* **Raw data**

--------------------

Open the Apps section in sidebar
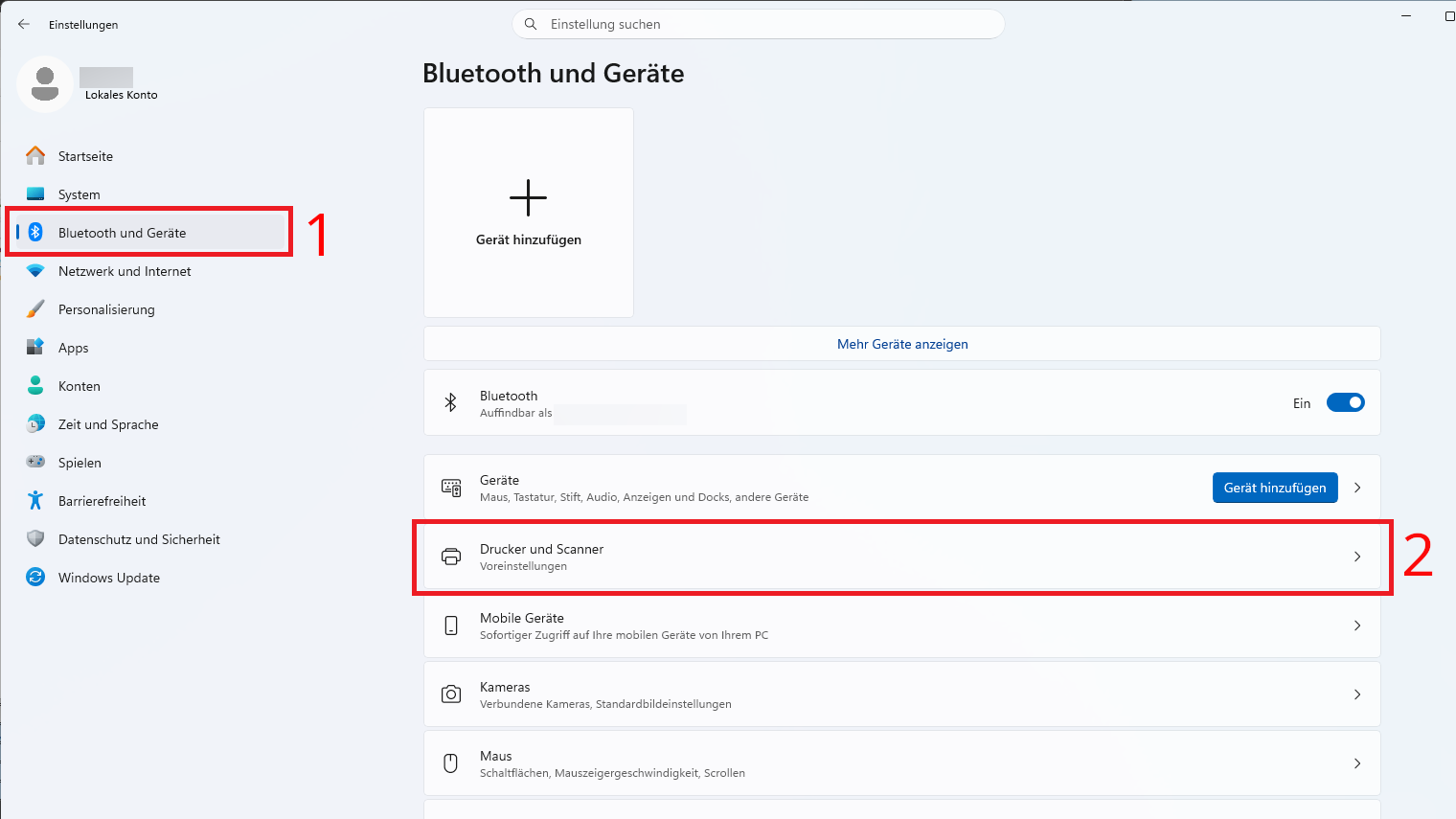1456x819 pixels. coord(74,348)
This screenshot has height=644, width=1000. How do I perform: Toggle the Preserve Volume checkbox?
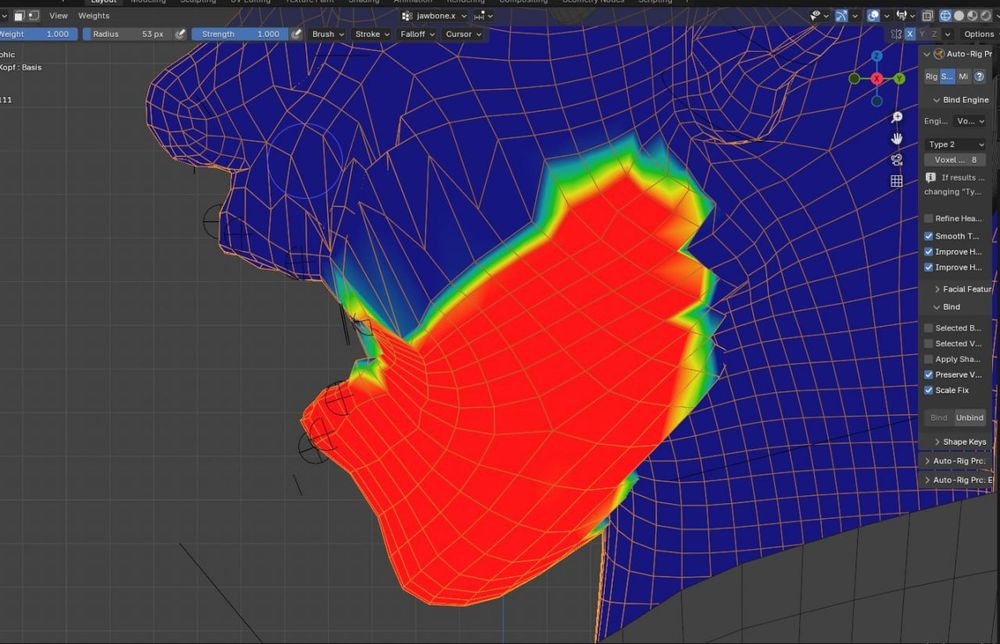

--------------------

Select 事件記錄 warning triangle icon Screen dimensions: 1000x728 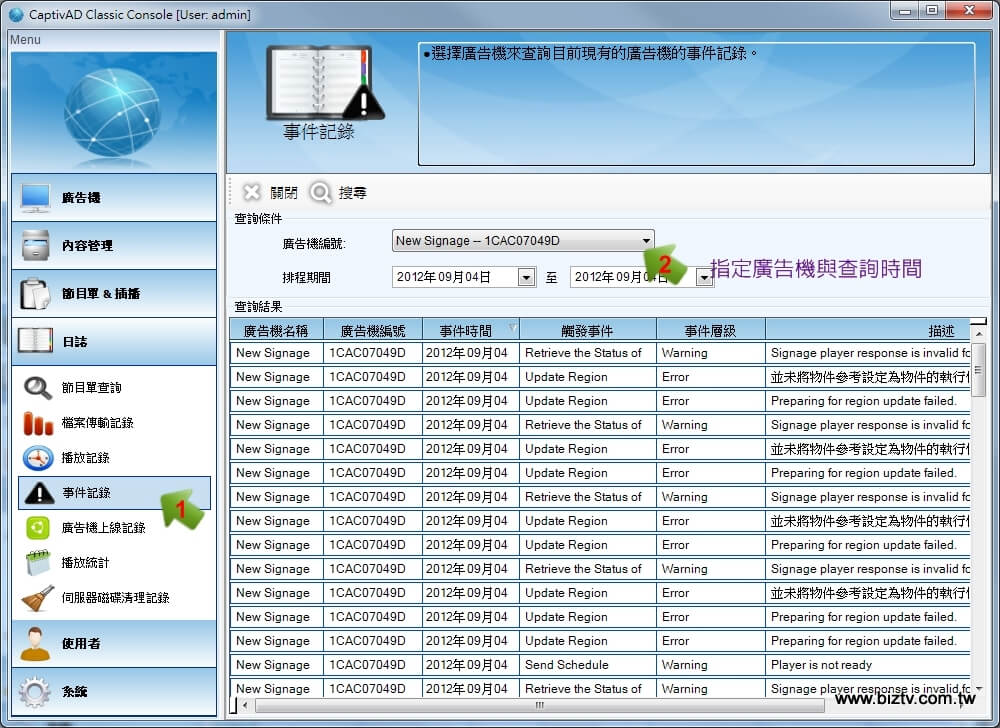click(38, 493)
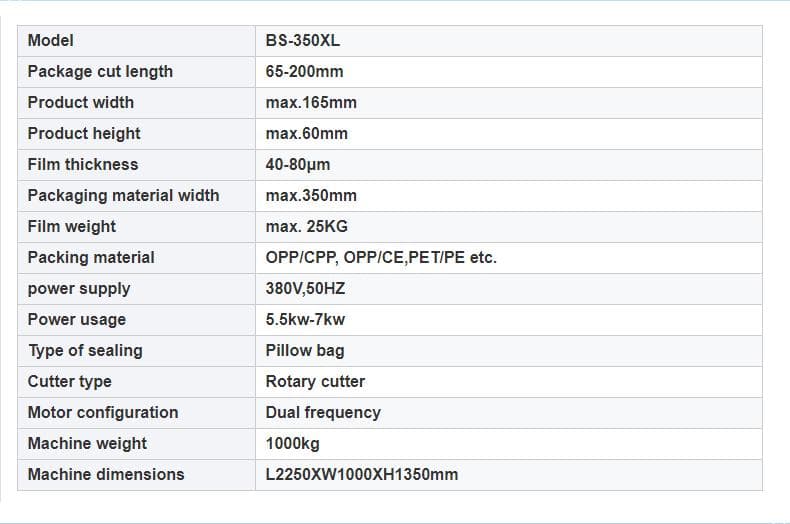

--------------------

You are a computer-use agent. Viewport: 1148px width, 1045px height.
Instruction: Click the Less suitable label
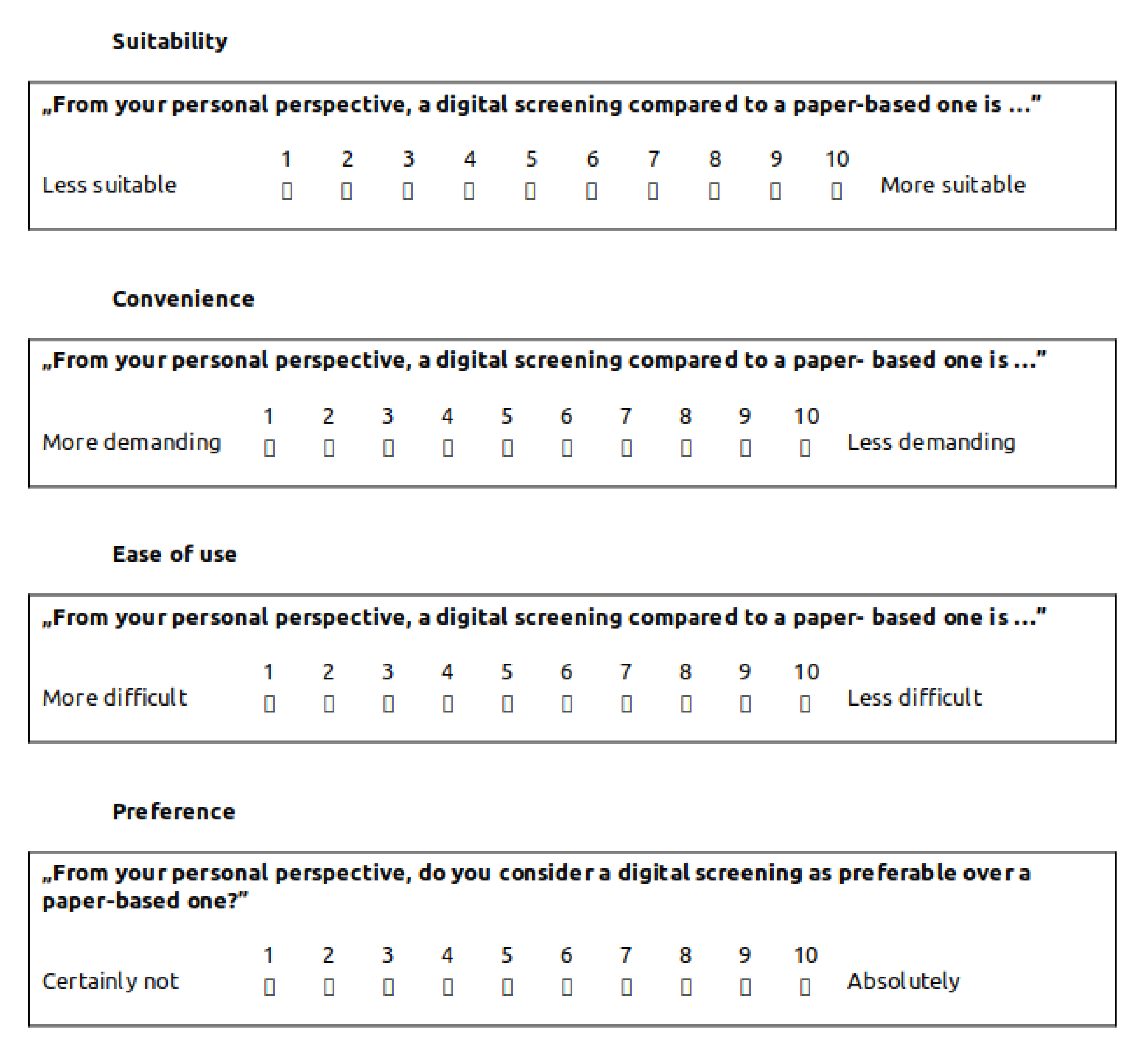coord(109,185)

--------------------

* **Task instructions**
From the records above, copy only the lines running from the line containing "Open the Apps section in sidebar" to the line containing "This screenshot has", both ends included. Leave the pictures out.

* **Response to this exercise**
Open the Apps section in sidebar
1456x819 pixels. coord(74,348)
This screenshot has height=644, width=1000. How do I perform: Toggle the Preserve Volume checkbox?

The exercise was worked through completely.